Вопрос. Открытый вопрос. Я на него рассчитывал. Теперь можно начинать.
— Я тут кое-что обнаружил, за прошедшие месяцы, — я выдерживаю драматическую паузу. — Я обнаружил, что вы очень любите искусство. Я обнаружил, что вы так сильно любите искусство, что даже заказали лично себе несколько работ. Или точнее, я обнаружил, что вы на средства больницы купили себе три картины современных художников, которые были доставлены вам на домашний адрес. Как вы это объясните, господин Смюлдерс?

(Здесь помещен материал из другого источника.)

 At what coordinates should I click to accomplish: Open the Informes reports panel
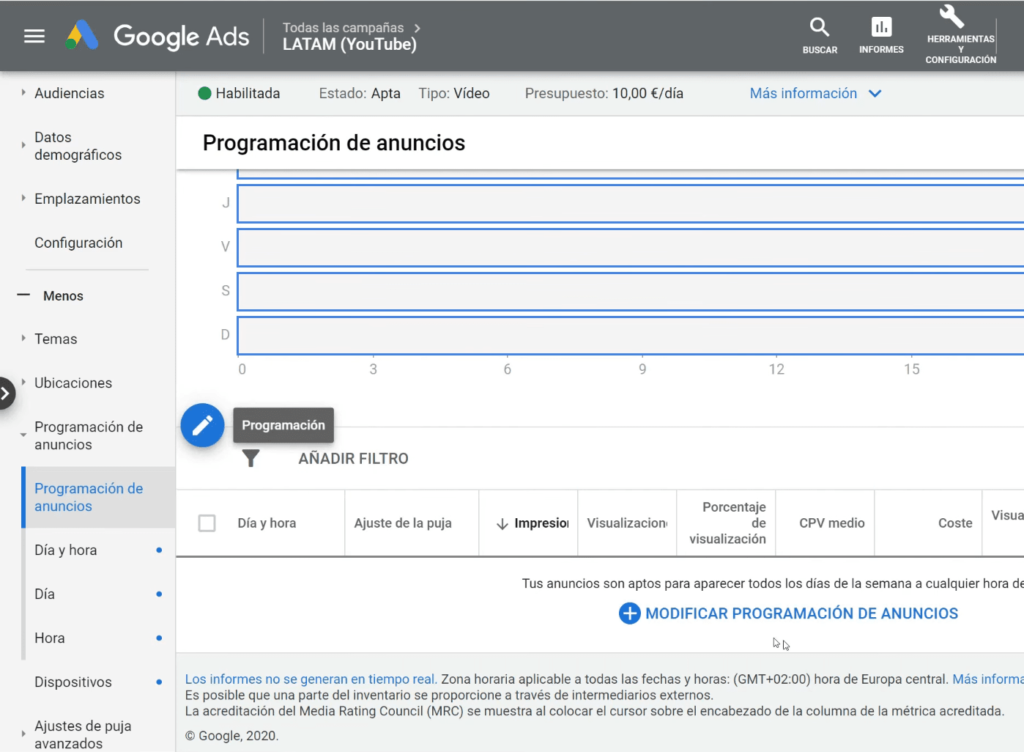tap(880, 33)
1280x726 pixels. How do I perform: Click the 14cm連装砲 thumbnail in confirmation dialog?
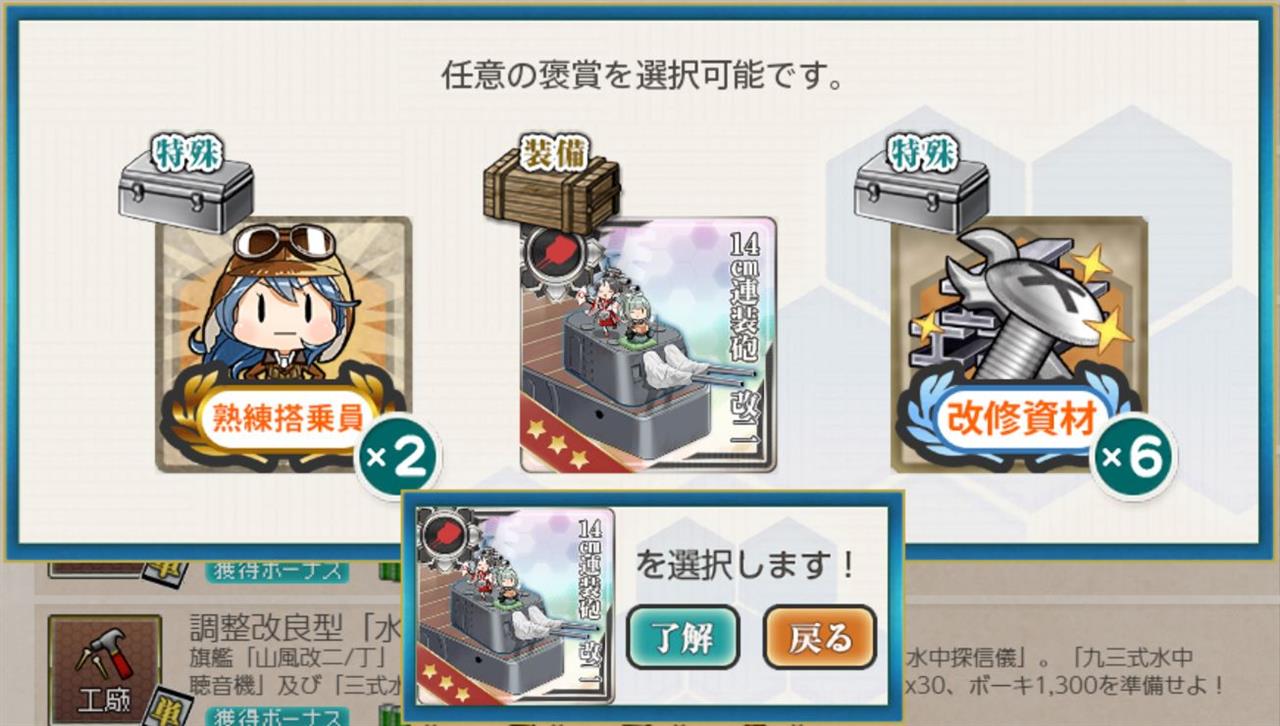pyautogui.click(x=514, y=606)
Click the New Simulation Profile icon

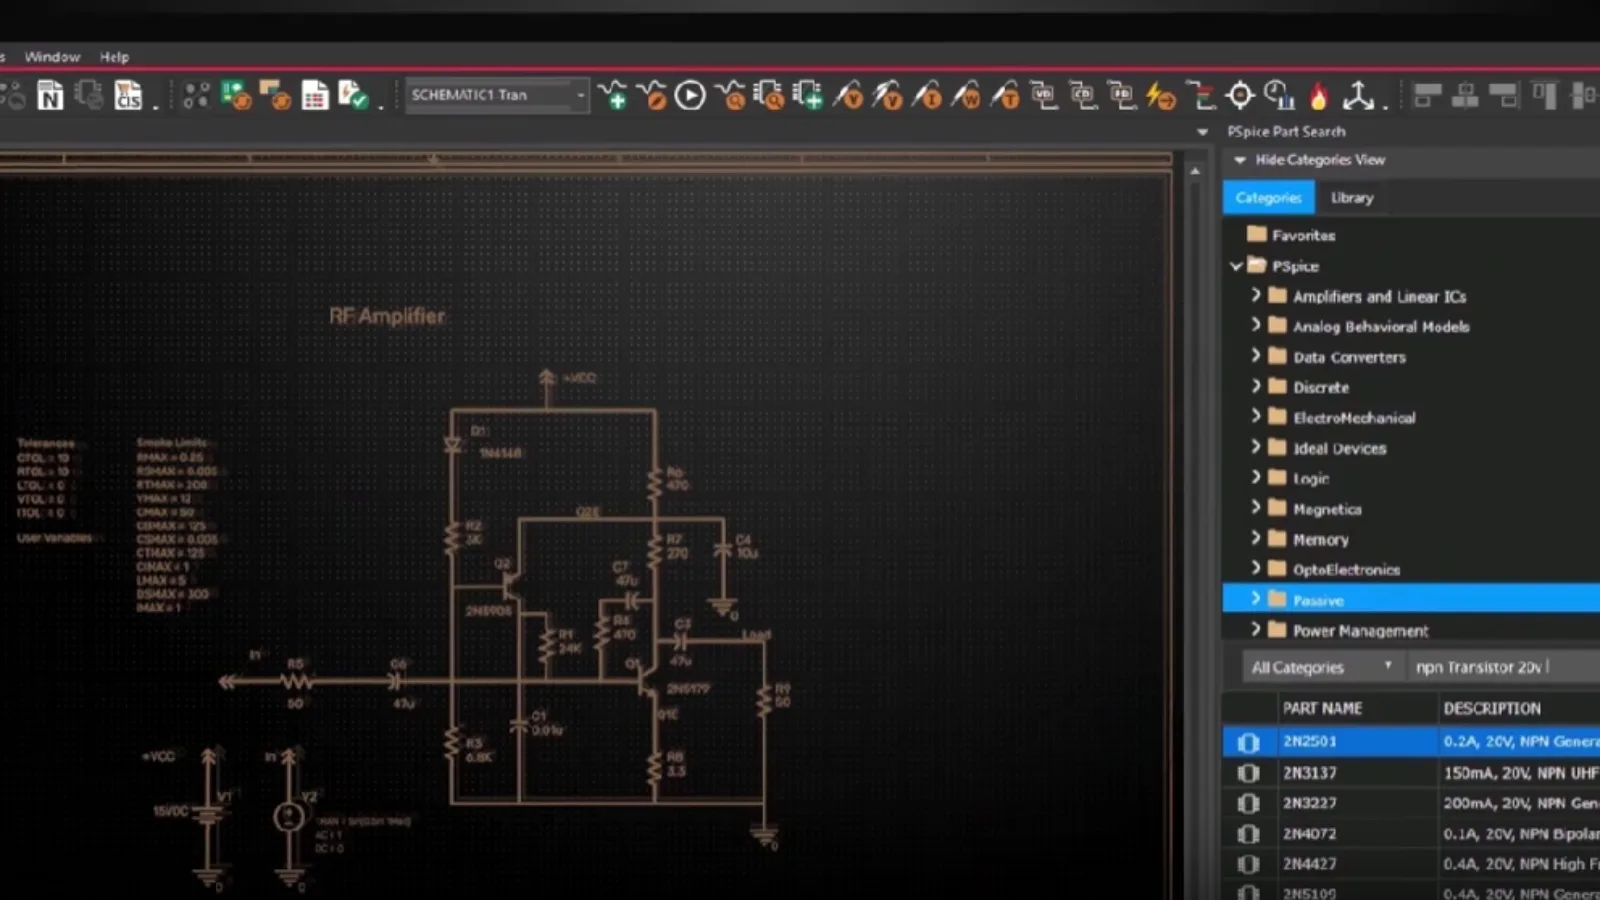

Смюлдерс отодвигает стул и закидывает ногу за ногу. Отвечает он не сразу.
— Очень просто, мой мальчик. У меня тяжелая работа. Когда я прихожу домой, я продолжаю работать в своем домашнем кабинете. У меня там стоит компьютер, принадлежащий больнице. Триста больничных досье, а также несколько предметов декоративного искусства, тоже принадлежащих больнице.
Он самодовольно пожимает плечами, произнося последнюю фразу. Он лжет убедительнее, чем я предполагал, поэтому мне приходится сразу пускать в ход свой самый крупный козырь.
— Тогда другой вопрос. Когда я попал сюда больше трех лет тому назад, у меня на счету было около четырехсот тысяч евро. Я знаю, что вы распоряжаетесь финансами пациентов. Во всяком случае, все счета находятся под вашим непосредственным контролем. В настоящий момент у меня осталось девятьсот евро. Что случилось с моими деньгами? — Я пытаюсь не повышать голос. В приемной сидит секретарша, и этот разговор не должен закончиться преждевременно.